Office of the Chief
Information
Officer

The University of Toronto (U of T) is an absolutely amazing place to work, and even more so as it rises to challenges presented by the COVID-19 pandemic. That is in terms of getting people working from home to carry on University business, to working with students to finish courses remotely and driving the massive research enterprise to focus on COVID-19. It is incredibly inspiring to watch and be part of, but that innovative and agile ability also causes challenges when it comes to enhancing information security.

Late last year, we ran an external security assessment with chief information security officers (CISOs) from University of British Columbia, University of California Davis and Yale. They commented on the issues around the distributed way we operate, including the lack of clarity in roles and responsibilities and the visibility and authority that the CISO has.

We have been wanting to roll out a simple enhancement to Microsoft Office 365 (O365) that would place an alert banner on any email messages that we receive that originated outside of the University. This is a simple and effective awareness piece that nudges people to think twice before clicking or responding to external messages. It just reminds them to not click on links or open attachments unless they recognize the sender and know the content is safe. We know that we have an increased risk of compromised accounts and we know this will help prevent some of them. Many other organizations use this feature and the response from the community is favourable.

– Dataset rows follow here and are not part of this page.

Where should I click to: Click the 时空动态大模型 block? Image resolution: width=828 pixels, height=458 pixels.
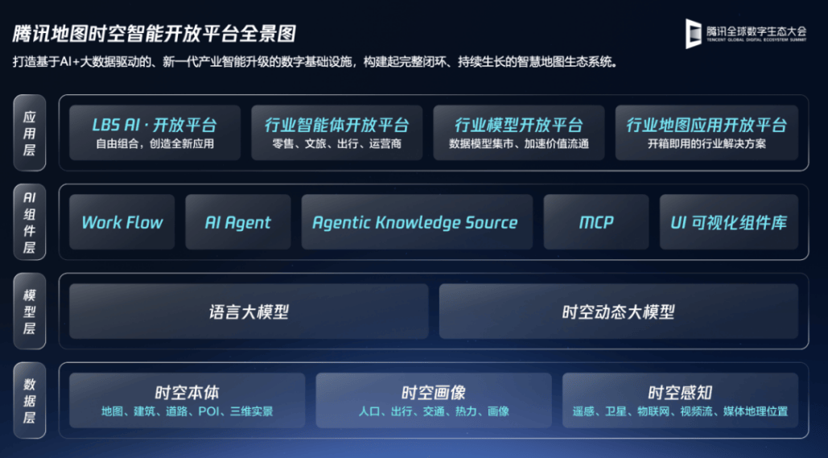(x=618, y=312)
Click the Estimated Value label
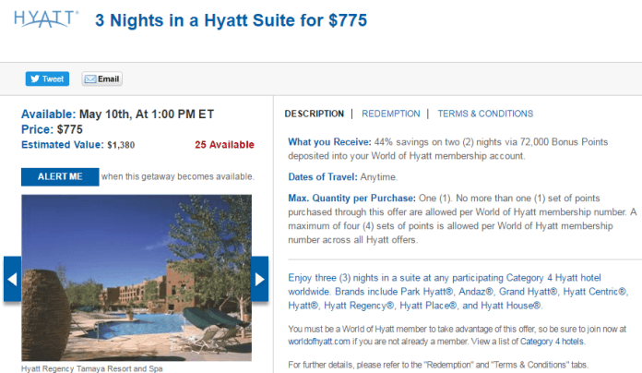 (x=63, y=145)
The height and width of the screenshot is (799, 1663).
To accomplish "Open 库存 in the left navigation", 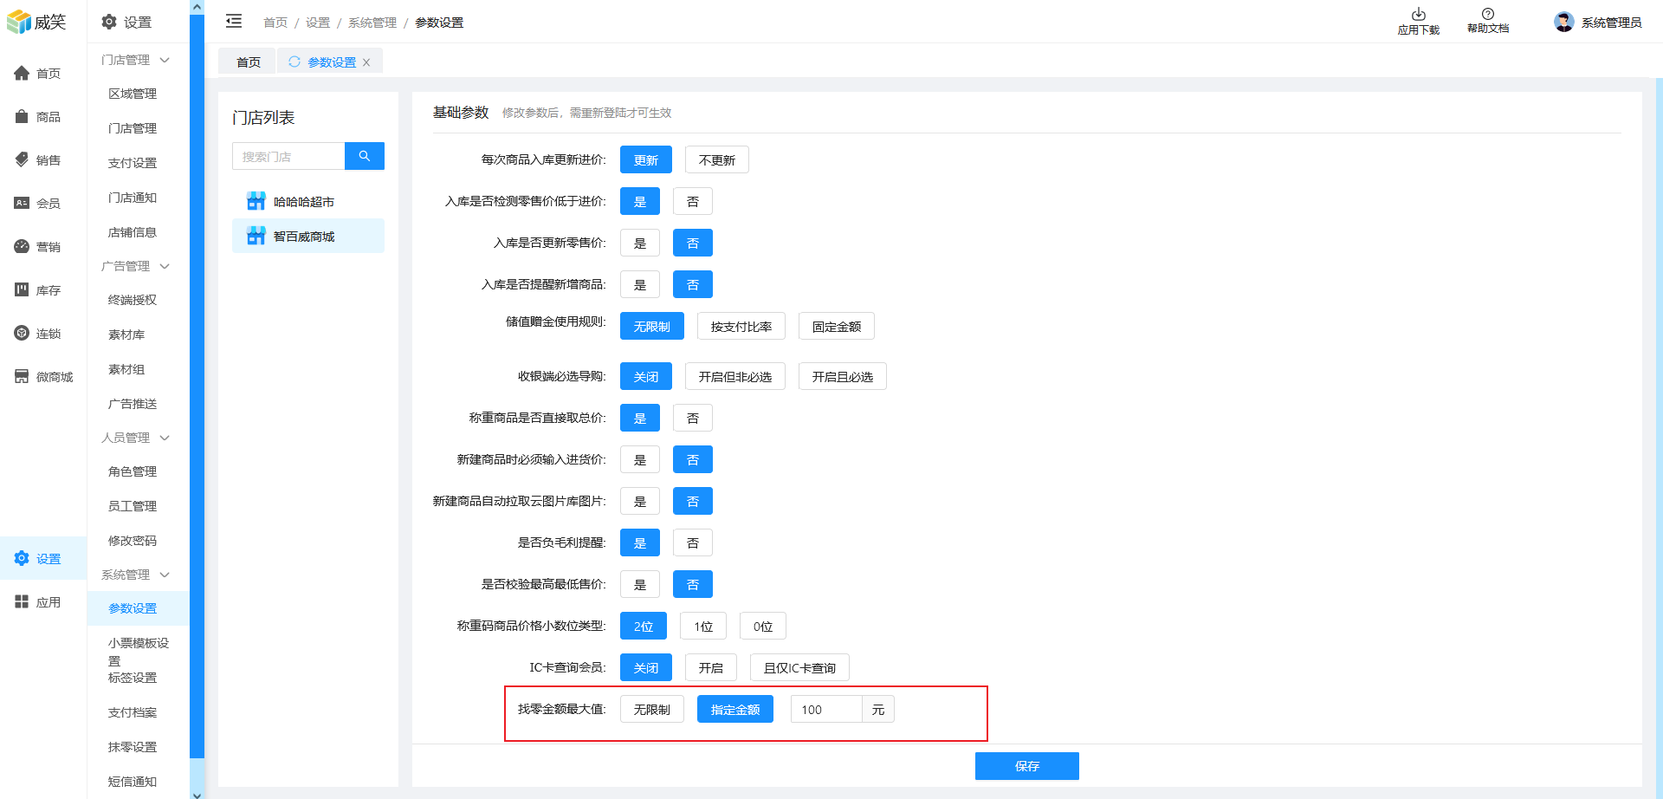I will [x=39, y=290].
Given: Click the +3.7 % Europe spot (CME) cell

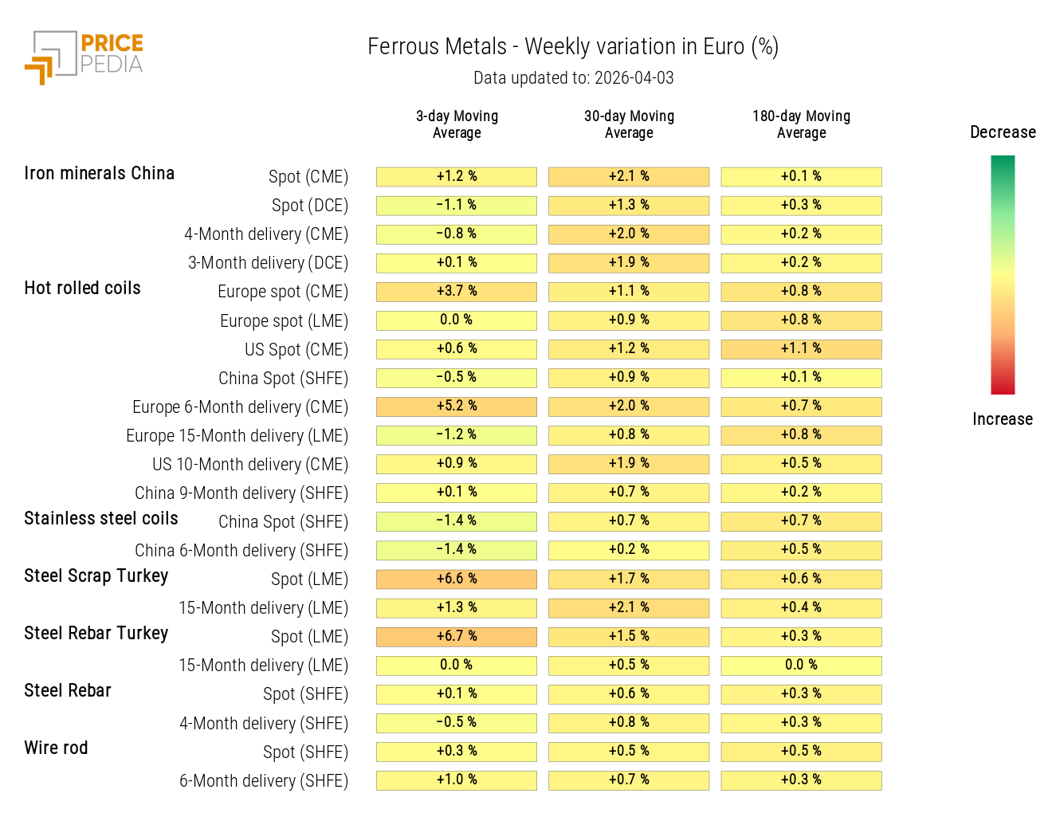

The challenge is the distributed environment and how O365 views many legitimate U of T mail senders as external, which requires a large number of exceptions. For example, many areas use email distribution services for communication tools such as a newsletter that would get labelled with the alert. In essence they are external, even though we generated them here. We also know some individuals forward their email (something I do not endorse) and those services make their sent email look like it is from U of T, but it isn’t. There are many other examples of this including local email servers.

As the chief information officer (CIO), I see the risk that we are mitigating with the banner as much higher than the cost of putting the banner on messages that are generated internally using outside services. We have very little visibility into many of these services and although we have been doing broad pilots, we know we haven’t got everything. At this point in time, we are considering moving forward with the banner and handling any issues that are presented as they arise.

This is one of the realities of operating within a distributed environment.